Un malecón a los pies del Mediterráneo

En la espiritualidad del cubano el mar es energía, paz y fe, y en el lejano Líbano desandar hoy el paseo marítimo de Beirut, acorta la distancia entre las aguas del Mediterráneo y el Caribe.

A miles de kilómetros, muchos símbolos son recurrentes y al igual que en el malecón de La Habana, acá en la “Corniche” beirutí encuentras a pescadores, corredores, vendedores ambulantes, cantantes y parejas de enamorados.

Dos rocas gigantes que emergen del mar, palmeras, edificios de apartamentos lujosos, restaurantes y cafés junto al acantilado, bordean el paseo marítimo de la urbe libanesa.

Como centinelas, Las Rocas de las Palomas (también conocidas como las Rocas de Raouché por su ubicación frente a una zona residencial y comercial) perduran en el tiempo y realzan la belleza del lugar.

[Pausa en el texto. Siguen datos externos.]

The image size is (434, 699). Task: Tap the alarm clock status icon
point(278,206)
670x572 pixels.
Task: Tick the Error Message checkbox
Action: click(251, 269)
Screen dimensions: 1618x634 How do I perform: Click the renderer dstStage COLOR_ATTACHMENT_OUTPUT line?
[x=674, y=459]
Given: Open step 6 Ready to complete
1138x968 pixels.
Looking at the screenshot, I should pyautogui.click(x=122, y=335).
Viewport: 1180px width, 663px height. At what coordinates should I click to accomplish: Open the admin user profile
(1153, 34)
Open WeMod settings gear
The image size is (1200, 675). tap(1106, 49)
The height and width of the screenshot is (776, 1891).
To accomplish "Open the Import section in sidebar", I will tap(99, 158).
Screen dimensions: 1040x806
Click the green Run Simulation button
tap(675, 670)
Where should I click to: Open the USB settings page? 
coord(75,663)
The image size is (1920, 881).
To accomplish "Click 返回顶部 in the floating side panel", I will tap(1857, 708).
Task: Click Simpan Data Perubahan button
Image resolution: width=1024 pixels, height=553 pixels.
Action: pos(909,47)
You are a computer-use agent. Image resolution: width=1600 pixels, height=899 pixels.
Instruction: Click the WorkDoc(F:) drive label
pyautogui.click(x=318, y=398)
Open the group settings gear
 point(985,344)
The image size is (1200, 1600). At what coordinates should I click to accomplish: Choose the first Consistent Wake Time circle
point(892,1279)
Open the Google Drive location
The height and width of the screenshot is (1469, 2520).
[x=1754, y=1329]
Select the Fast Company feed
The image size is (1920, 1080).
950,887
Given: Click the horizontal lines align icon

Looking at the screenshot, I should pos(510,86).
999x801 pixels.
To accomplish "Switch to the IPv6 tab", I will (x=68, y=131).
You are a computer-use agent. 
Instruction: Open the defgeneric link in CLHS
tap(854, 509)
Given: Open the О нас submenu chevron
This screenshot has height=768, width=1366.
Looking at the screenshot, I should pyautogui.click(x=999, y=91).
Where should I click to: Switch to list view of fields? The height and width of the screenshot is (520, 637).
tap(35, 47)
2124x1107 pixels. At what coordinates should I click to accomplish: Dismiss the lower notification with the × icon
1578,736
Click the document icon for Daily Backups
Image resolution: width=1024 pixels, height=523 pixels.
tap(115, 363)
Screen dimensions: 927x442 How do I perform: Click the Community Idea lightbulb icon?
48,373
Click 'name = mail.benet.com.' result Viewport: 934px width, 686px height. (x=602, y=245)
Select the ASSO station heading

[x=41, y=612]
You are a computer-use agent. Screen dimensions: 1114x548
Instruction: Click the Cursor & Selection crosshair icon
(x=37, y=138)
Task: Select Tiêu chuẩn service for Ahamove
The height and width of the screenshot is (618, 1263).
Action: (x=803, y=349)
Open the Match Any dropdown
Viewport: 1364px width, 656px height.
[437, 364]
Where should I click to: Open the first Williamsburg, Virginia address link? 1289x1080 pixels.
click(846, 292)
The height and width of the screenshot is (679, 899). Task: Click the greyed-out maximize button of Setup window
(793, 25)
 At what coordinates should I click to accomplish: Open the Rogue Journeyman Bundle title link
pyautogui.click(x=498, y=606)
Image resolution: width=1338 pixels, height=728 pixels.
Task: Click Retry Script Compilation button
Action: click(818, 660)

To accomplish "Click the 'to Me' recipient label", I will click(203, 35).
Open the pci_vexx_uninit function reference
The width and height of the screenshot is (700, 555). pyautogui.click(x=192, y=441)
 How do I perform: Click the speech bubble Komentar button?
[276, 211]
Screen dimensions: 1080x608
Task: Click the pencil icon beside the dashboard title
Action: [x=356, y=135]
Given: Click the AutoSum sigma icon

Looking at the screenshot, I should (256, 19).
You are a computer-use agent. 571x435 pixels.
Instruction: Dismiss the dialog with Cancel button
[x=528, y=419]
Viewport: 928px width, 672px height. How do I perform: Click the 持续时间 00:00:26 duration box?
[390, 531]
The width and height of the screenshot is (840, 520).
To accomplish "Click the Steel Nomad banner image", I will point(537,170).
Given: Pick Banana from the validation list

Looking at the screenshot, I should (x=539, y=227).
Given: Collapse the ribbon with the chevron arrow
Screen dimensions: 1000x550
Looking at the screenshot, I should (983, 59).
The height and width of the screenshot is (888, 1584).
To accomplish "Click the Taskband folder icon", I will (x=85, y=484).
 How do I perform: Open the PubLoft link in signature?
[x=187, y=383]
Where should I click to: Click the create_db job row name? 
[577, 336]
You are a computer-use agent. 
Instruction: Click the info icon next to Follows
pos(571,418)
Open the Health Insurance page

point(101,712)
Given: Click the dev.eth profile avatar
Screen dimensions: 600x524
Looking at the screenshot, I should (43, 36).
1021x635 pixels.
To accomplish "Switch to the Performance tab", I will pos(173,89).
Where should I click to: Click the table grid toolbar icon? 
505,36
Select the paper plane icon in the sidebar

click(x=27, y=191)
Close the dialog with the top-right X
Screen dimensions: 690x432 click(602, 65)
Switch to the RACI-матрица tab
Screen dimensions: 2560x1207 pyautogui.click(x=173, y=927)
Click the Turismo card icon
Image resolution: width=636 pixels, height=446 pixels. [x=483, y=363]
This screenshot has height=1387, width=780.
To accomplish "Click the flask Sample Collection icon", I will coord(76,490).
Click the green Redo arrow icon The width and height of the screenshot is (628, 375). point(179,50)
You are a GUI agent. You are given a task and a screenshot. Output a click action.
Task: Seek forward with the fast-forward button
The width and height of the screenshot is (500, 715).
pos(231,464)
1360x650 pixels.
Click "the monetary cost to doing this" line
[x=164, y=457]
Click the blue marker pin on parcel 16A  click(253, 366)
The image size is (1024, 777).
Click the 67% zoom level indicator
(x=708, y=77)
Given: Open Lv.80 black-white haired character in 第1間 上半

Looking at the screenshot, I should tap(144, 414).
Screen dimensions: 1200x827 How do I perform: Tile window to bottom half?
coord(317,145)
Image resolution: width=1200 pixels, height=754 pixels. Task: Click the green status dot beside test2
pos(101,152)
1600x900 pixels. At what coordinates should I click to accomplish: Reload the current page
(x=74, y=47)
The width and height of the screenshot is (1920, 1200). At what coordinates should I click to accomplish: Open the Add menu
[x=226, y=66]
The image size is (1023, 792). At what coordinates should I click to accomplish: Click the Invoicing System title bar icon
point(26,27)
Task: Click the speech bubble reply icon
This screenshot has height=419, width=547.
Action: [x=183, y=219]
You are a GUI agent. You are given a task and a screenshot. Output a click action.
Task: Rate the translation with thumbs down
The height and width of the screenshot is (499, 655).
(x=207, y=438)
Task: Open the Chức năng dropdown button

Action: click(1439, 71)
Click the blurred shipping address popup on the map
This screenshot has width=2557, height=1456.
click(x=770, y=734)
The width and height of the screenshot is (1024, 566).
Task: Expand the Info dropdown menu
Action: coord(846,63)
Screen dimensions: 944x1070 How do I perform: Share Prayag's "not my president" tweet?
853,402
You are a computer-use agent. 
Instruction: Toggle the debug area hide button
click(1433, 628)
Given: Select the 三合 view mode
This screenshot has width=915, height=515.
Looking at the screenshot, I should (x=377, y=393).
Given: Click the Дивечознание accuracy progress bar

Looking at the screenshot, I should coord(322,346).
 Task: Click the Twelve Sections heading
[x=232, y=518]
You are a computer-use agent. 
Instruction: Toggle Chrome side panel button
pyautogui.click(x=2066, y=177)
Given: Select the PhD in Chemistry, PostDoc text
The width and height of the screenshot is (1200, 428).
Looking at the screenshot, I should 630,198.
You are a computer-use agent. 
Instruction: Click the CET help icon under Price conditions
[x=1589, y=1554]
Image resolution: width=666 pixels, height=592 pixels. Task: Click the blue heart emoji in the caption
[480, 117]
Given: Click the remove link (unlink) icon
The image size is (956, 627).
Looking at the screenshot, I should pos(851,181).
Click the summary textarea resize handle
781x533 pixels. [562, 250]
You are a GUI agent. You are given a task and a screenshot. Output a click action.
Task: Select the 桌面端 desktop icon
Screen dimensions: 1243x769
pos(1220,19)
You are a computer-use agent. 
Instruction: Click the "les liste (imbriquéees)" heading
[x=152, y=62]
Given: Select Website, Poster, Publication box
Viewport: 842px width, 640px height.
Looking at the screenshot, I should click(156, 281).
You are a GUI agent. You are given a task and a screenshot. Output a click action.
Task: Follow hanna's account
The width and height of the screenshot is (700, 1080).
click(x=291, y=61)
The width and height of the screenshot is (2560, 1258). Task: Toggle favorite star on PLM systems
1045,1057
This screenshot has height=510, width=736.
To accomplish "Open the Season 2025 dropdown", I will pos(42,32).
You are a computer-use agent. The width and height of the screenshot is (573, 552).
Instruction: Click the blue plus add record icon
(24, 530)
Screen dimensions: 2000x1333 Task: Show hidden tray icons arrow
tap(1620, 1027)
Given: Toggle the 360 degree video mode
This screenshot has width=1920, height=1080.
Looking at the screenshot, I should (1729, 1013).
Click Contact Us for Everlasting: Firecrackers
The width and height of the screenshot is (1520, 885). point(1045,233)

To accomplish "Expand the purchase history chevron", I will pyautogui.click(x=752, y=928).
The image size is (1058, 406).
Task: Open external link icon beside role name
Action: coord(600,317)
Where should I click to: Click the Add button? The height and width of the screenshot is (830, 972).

En torno a las dos enormes formaciones rocosas, un halo de creencias populares las rodea, muchos atribuyen su origen a los restos de un monstruo marino de la mitología griega.

No importa el horario del día, las largas filas de carros que dificultan el parqueo, el frío o calor, los libaneses y turistas internacionales acuden al paseo en busca de descanso, disfrute y una foto para el recuerdo.

Por su extensión, el paseo adorna las lujosas avenidas París y General de Gaulle y bordea la ciudad desde el occidente de Zaytuna Bay hasta la playa, más allá de las Pigeon Rocks y las cumbres del Monte Líbano en el lado oriental.

El paseo marítimo de Beirut y sus alrededores intentan ocultar la penuria de los libaneses y barnizar con hoteles, restaurantes y marinas el escenario de crisis que atraviesa el país.